LONDON – Zusätzlich zu ihren vielen anderen Schwierigkeiten befindet sich die Ukraine mittlerweile auch in einem Showdown mit ihren Gläubigern. Anleger im Besitz hochverzinslicher Anleihen – viele davon mit hohen Abschlägen nach der russischen Annexion der Krim im letzten Jahr erworben – fordern die Rückzahlung in voller Höhe. Die ukrainische Regierung ihrerseits argumentiert, dass die finanziellen Schwierigkeiten des Landes – insbesondere die wirtschaftlichen Auswirkungen des Konflikts und der dramatische Kursverfall des Hrywnja – die Schuldenlast untragbar werden lassen.

Die Auflösung dieser Pattsituation könnte die Zukunft der Ukraine ebenso bestimmen wie die militärische Konfrontation mit Russland. Die Entwicklungen der jüngsten Zeit führten das Land auf einen Weg, der noch vor kurzer Zeit unvorstellbar erschien. Zum ersten Mal in der postsowjetischen Geschichte der Ukraine verfügt das Land über eine Regierung, die willens und in der Lage ist, echte Reformen umzusetzen. Der Fortschritt der Ukraine ist allerdings überaus fragil. Ohne irgendeine Form des Schuldennachlasses könnte er leicht zunichte gemacht werden.  
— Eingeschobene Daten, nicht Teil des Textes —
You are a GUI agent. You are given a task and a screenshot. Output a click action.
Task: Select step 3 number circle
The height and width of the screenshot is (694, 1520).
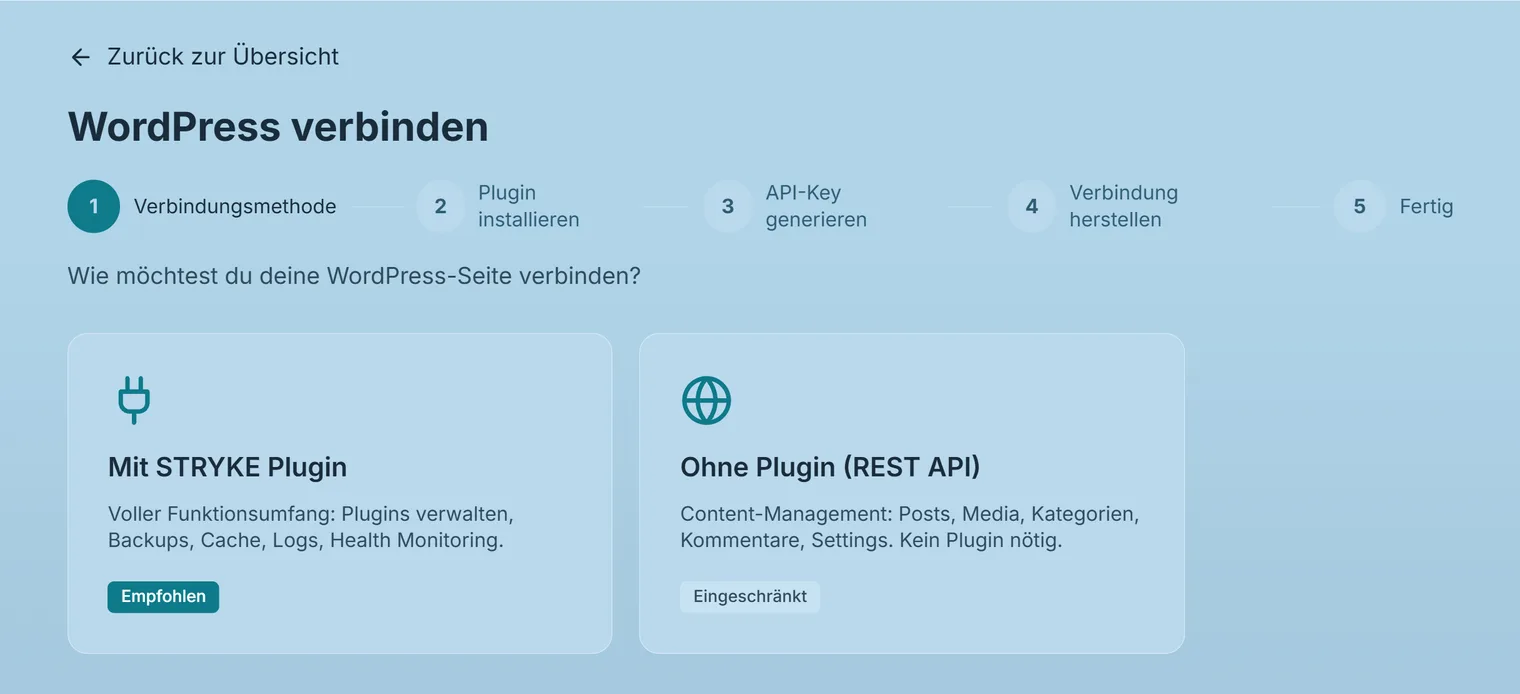click(x=728, y=207)
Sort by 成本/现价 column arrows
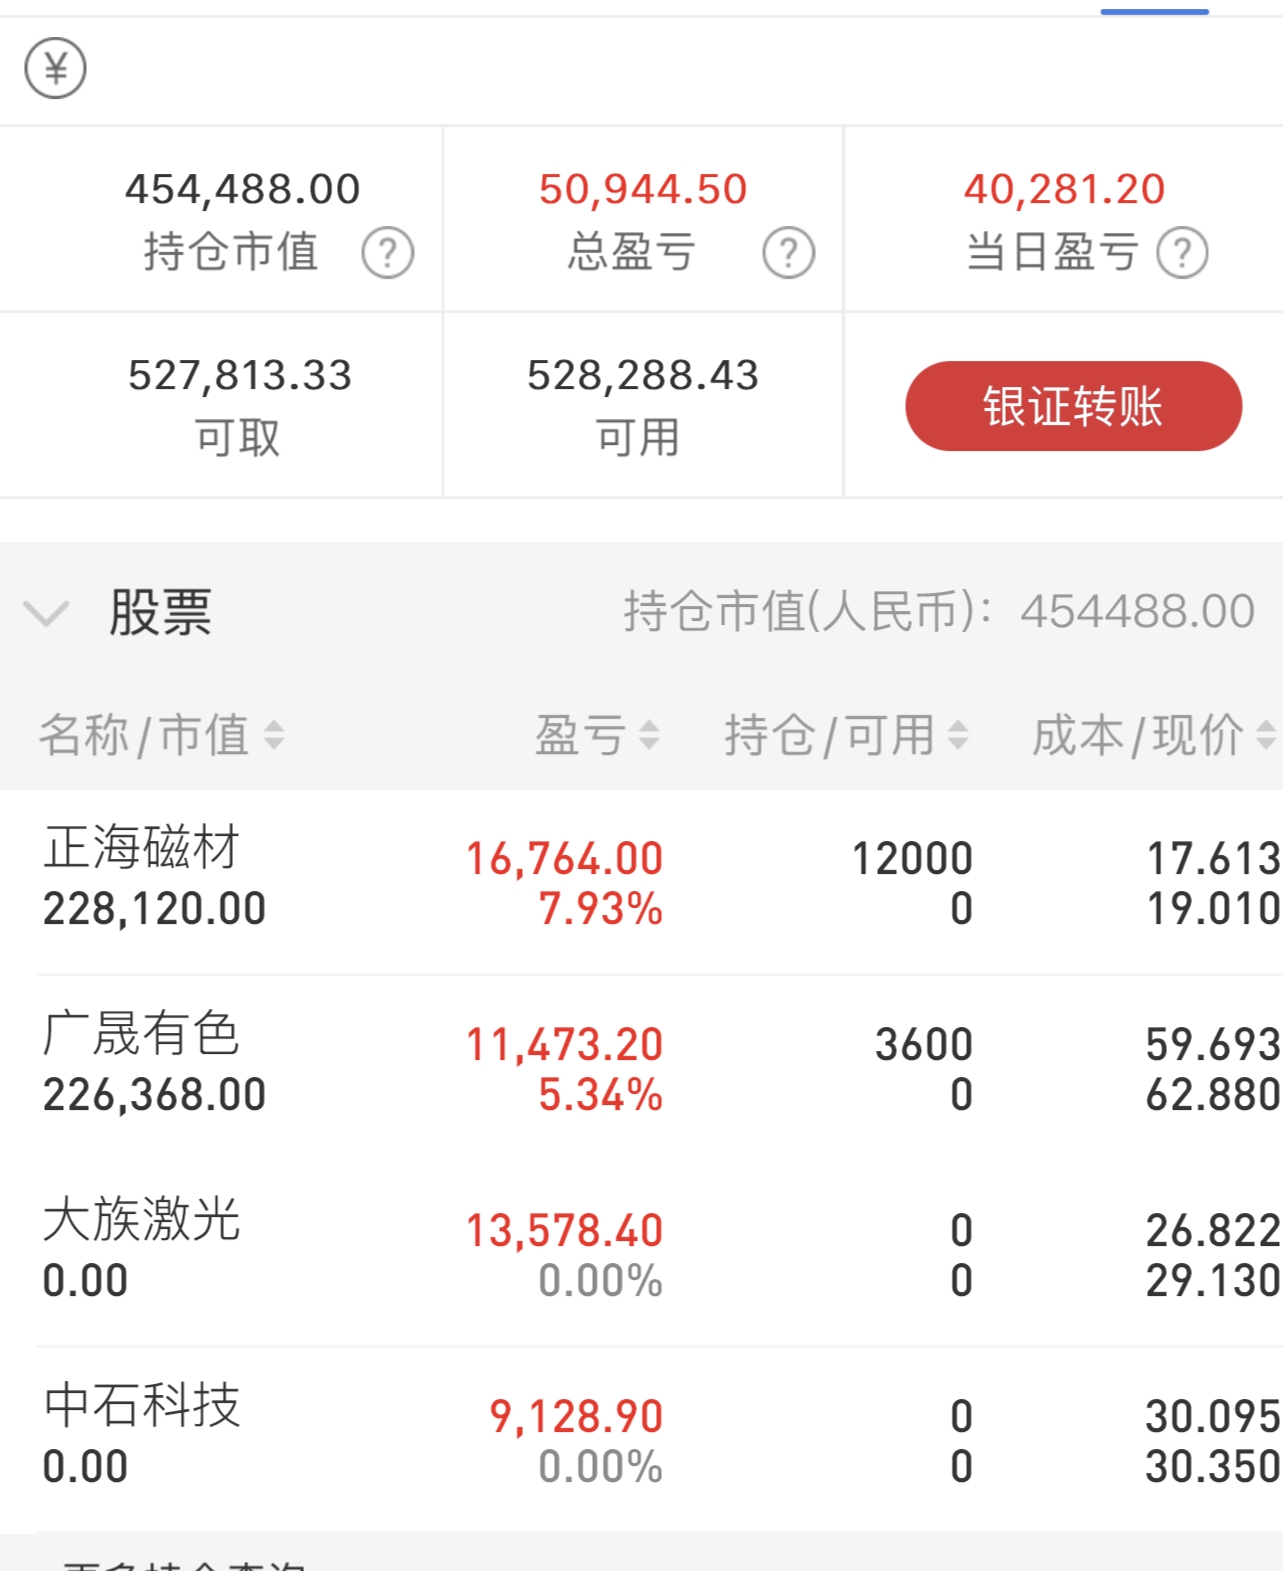This screenshot has height=1571, width=1283. pyautogui.click(x=1266, y=735)
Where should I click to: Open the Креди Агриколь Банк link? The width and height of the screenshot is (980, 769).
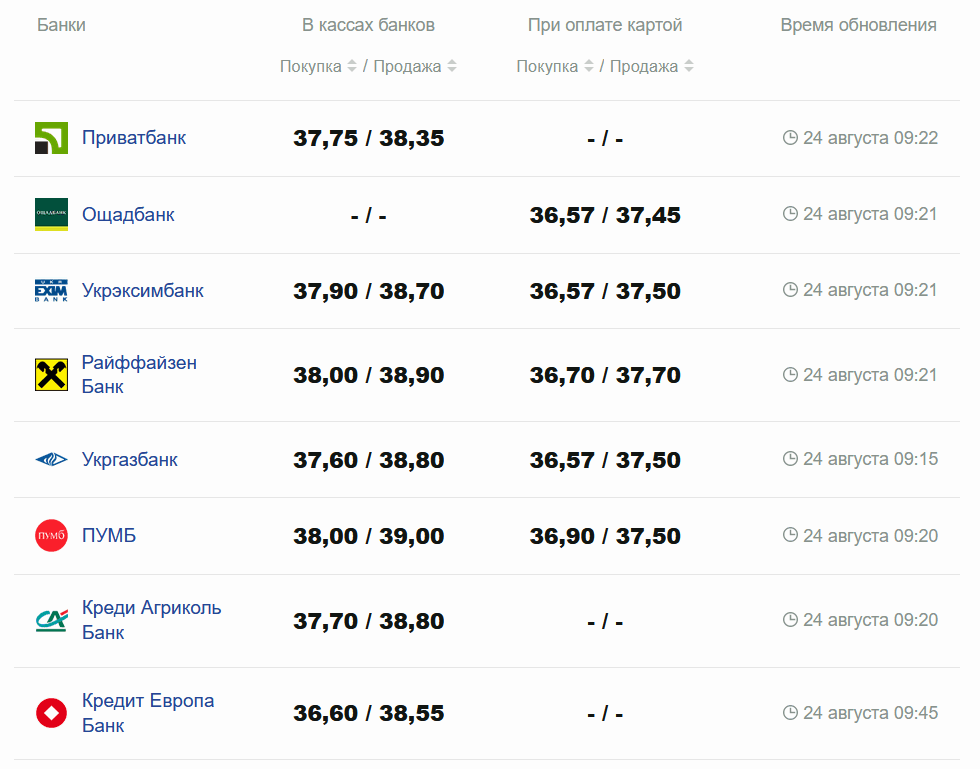[151, 620]
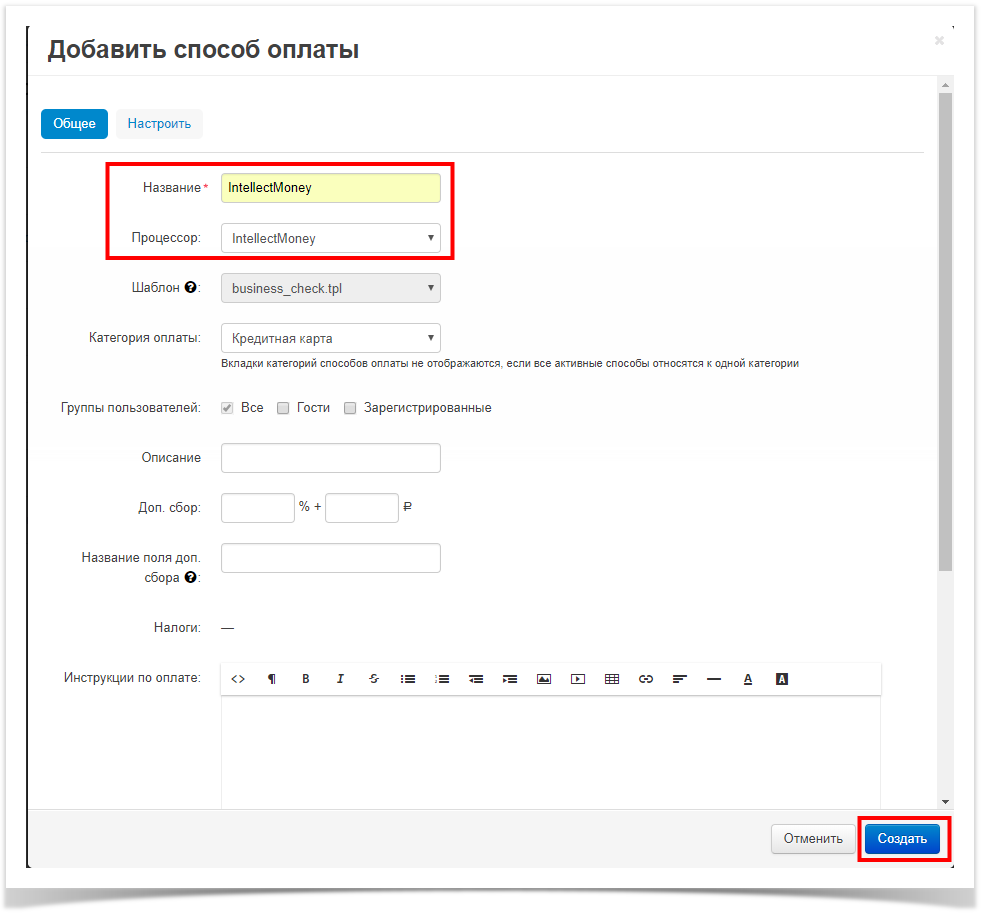Click the Отменить button
This screenshot has width=988, height=917.
(812, 839)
Vor etwas mehr als einem Jahr verfügte die Ukraine über keinen gewählten Präsidenten oder einen anderen offiziellen Vertreter und auch über kein funktionierendes Parlament. Die politische Landschaft präsentierte sich zutiefst zerklüftet. Aufgrund der Maidan-Revolution, die Präsident Viktor Janukowitsch das Amt kostete, erfuhr die Zivilgesellschaft zwar eine neue Dynamik, aber sie befand sich in Aufruhr. Die Debatte über das Assoziierungsabkommen mit der Europäischen Union sowie die von Russland unterstützte Rebellion im Osten schürten Spannungen im Hinblick auf Unterschiede, die im Leben der Menschen bis dahin nur eine geringe oder gar keine Rolle gespielt hatten.